I've managed to take somewhere around 100,000 photos in the last 10 years. I have to guestimate it because they won't all fit on this laptop, so I've had to remove everything before the start of 2007 just to allow the current stuff to fit.
Over time people have convinced me that I take photos that are better than average. You can see some of them over at
my Flickr account. I've participated in
Around the Coyote, an art fair in Chicago, and actually sold some of my photos a few years ago.
So, now I've got this big pile of photos, so of which actually seem to be valuable to other people. However, the shear size of it is daunting in it's own right (more than 120 Gb when last in one place). It's so many photos that I can't even give them a cursory review without spending months of South Shore commuting time.
I want to add value to the collection.. I have a few strategies that I'm going to use to help:
- reduce the number of photos by weeding out the poor ones
- add metadata to all of the remaining photos using IPTC labeling
- put most of them up on Flickr (which will read and auto-apply tags from the IPTC labels)

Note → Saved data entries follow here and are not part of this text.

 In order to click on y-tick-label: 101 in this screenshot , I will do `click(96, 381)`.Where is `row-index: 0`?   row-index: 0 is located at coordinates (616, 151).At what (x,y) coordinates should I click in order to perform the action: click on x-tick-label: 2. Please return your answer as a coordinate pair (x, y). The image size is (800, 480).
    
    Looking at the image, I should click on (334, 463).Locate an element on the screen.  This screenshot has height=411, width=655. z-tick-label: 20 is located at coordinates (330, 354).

- keep an archive of everything current on my work machine in sync with SyncToy
- keep backups on DVD-R
- watch my stats on Flickr to see what people like
- use the Creative-Commons license to give them away
- geotag photos so that people can find them when they look for things in a given location
- blog more photos
I signed up for a Flickr pro account a long time ago... it's a superb value. You get unlimited uploads for a mere $20/year. The statistics feature I recently signed up for helps you find out what people are viewing, and how they found the photos... it's very useful.
Blogging is always fun, even when you only get about 10 hits/day... I'd like to get it up higher, but it's not realistic to think it's going to skyrocket. Slow and steady works for me... it's a habit I'm trying to build in this and other endeavors.
Thanks for reading... comments always welcome.